Daw sang in operettas put on by local groups in Los Angeles, and a musician for one of the productions arranged for her to audition with director Victor Schertzinger. Her audition and screen test led to her appearance in the film Something to Sing About (1937), under contract with Grand National Films, Inc. That contract proved to be short-lived when the studio went into receivership and Daw was turned away from the pay window with no salary. She co-starred in the musical Western Panamint's Bad Man (1938) for another studio, but that was the end of her film career.

In 1940, Daw was a "general understudy for the stars" in the stage production Three after Three.

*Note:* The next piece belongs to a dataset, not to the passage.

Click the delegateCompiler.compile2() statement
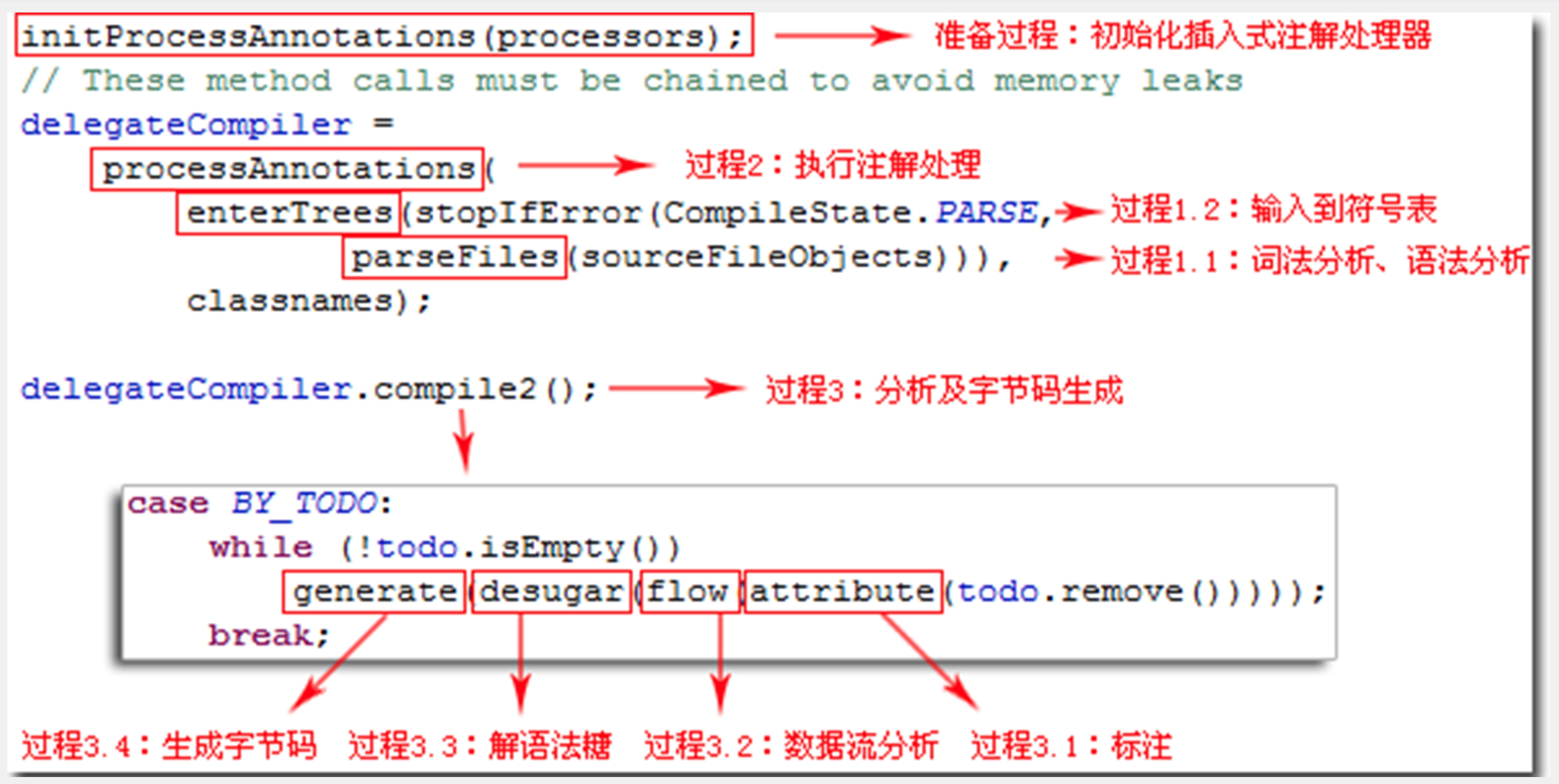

In the summer of 1941, Daw performed with the Palmerton Players at the Whalom Theater in Massachusetts. Her parts there ranged from a "noisy adolescent" in Fly Away Home to the title role in No, No, Nanette. She returned there to perform during other summers in the 1940s.

Daw sang with the Los Angeles Philharmonic and the Schubert Brothers in New York City. Beginning in 1941, she toured with the J. J. Shubert Opera Co. for 11 years. After she moved to San Diego, she performed with the Old Globe Theatre there.

After Daw's performing career ended, she became a teacher of piano and voice in Covina, California.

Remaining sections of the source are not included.